Building a Sustainable Study System
Flashcards are most powerful as part of a consistent study system, not as an emergency cramming tool. Effective flashcard-based study has three phases. Creation phase: making flashcards forces active engagement with the material — you must decide what is important, phrase questions clearly, and extract the key information. This creation process is itself a valuable learning step. Review phase: daily spaced repetition reviews, 20–30 minutes, consistently. The system only works if reviews are kept up — missing days allows the forgetting curve to work against you. Extension phase: for deep understanding, supplement flashcard memorisation with practice problems, essay writing, and teaching concepts to others (the Feynman technique). Flashcards build the knowledge base; these extensions develop understanding.
Frequently Asked Questions
Spaced repetition is a learning technique that reviews information at increasing intervals, just before you are likely to forget it. The 'forgetting curve', identified by Hermann Ebbinghaus in the 1880s, shows that memories decay predictably over time but reviewing at the right moment resets and strengthens the memory. Spaced repetition algorithms (like SM-2, used by Anki and many modern flashcard apps) calculate the optimal review interval for each card based on your performance history. Studies show spaced repetition reduces study time needed to achieve the same retention by 50–70% compared to massed practice (cramming).
For new material, 15–25 new cards per session is sustainable for most people — adding too many new cards at once creates an unmanageable review backlog. Include reviews of previously learned cards in each session (a spaced repetition system calculates how many). Total session length of 20–30 minutes is effective for most subjects. Consistent daily practice of 20 minutes is more effective than three hours of cramming on weekends.

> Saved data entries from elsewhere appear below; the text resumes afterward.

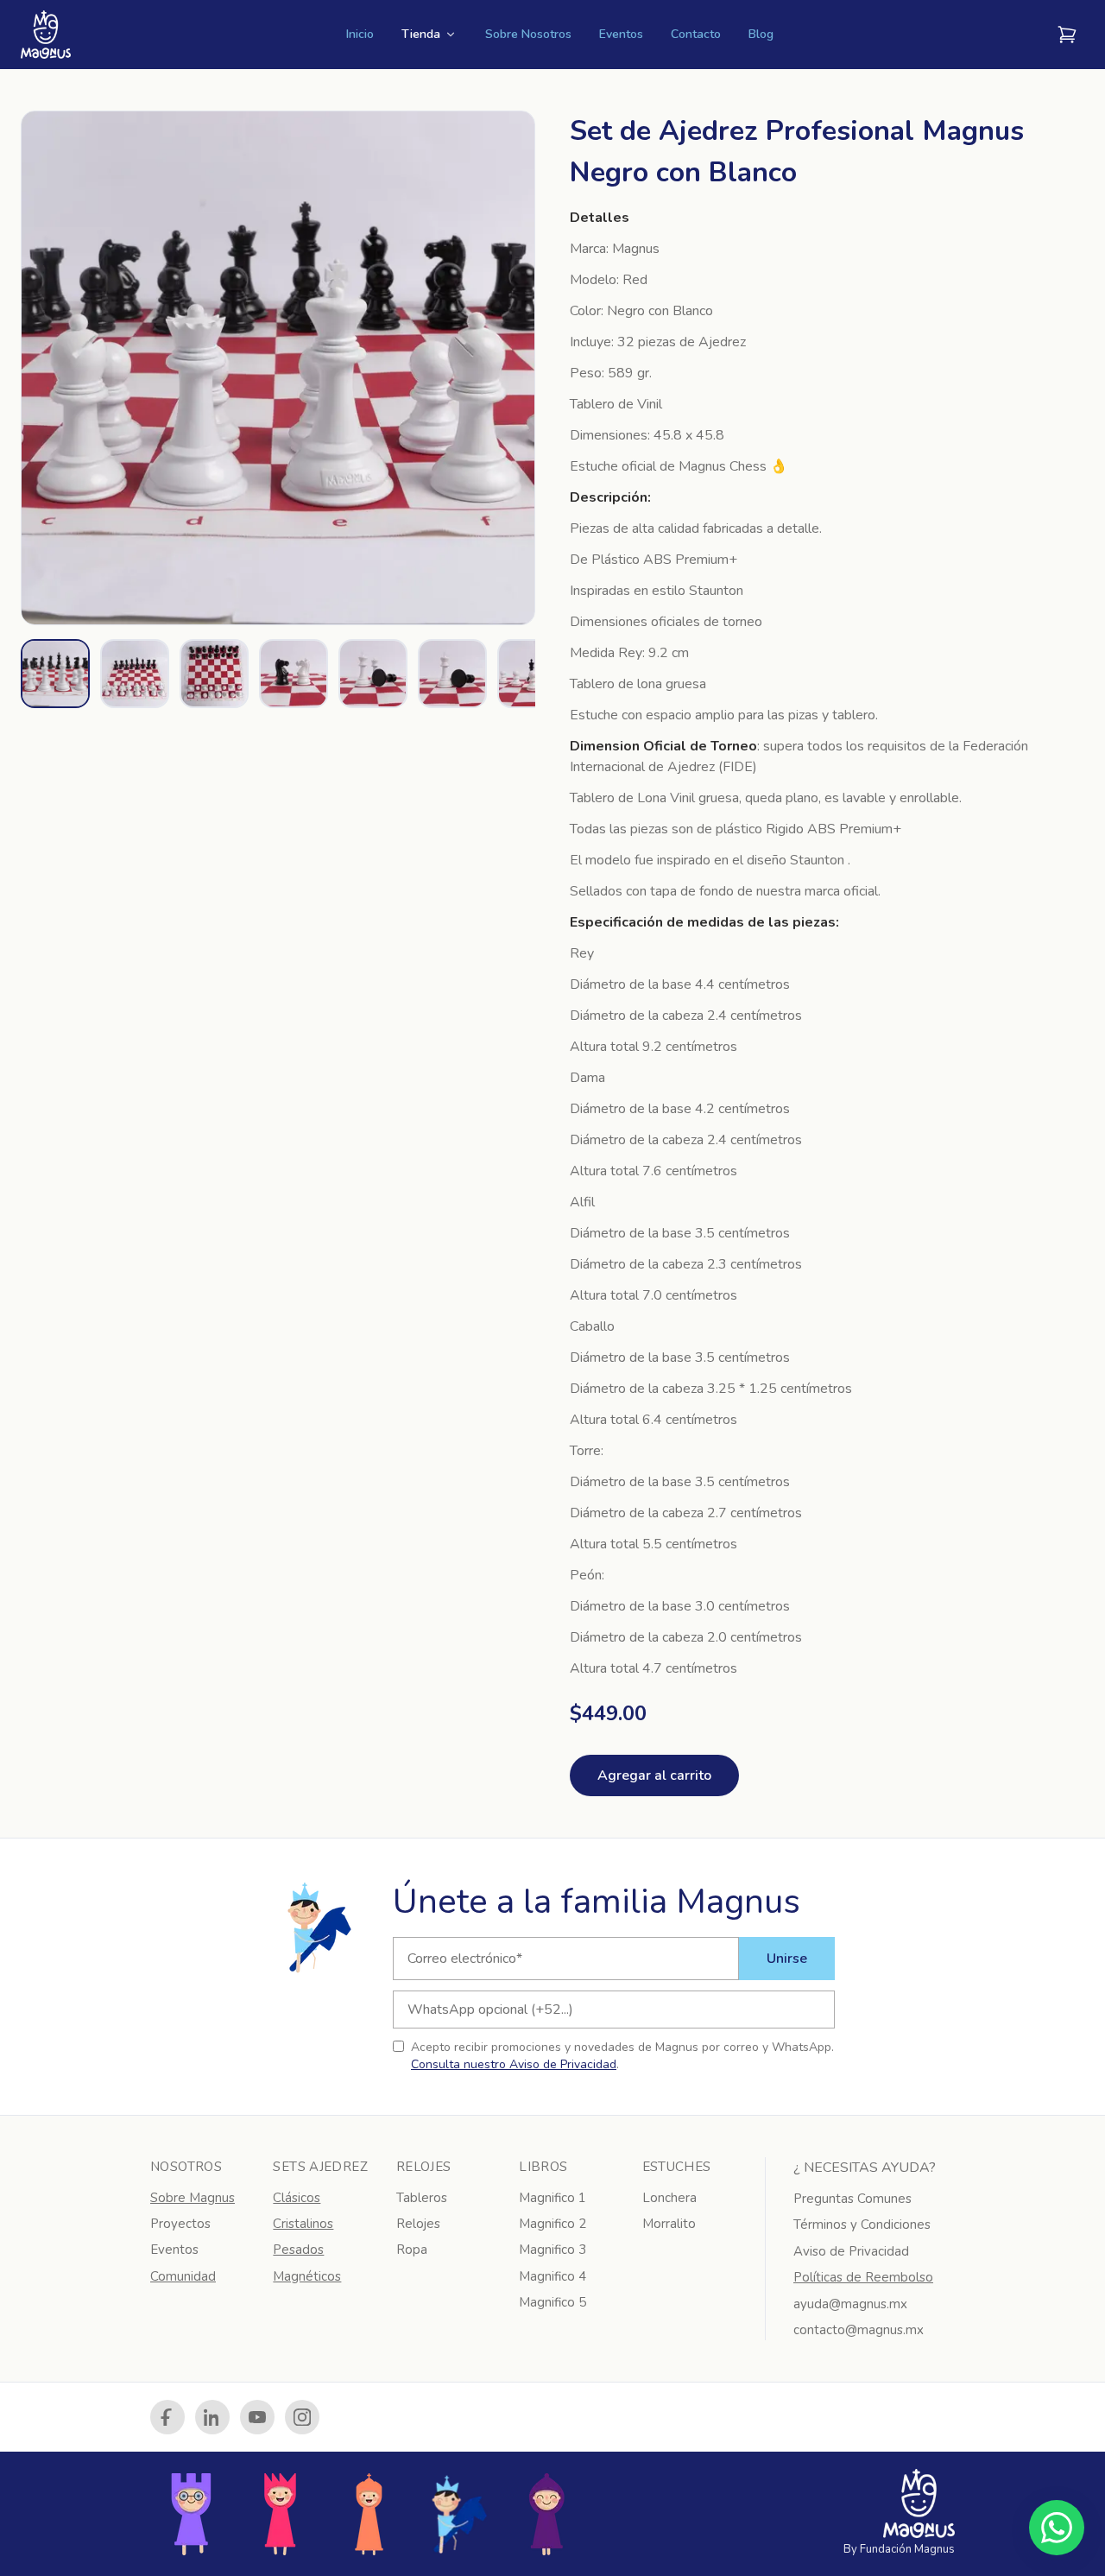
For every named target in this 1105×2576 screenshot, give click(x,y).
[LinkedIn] (212, 2417)
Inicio (360, 34)
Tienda (420, 34)
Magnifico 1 (552, 2197)
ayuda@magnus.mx (850, 2304)
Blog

Flashcards are most effective for learning factual information that requires memorisation: vocabulary in any language, anatomy and medical terminology, historical dates and events, chemistry element properties and reactions, legal case names and principles, coding syntax and patterns, and mathematical formulas. Flashcards are less effective for conceptual understanding, complex problem-solving skills, and subjects requiring extended written responses — for these, practice problems and active recall essays work better.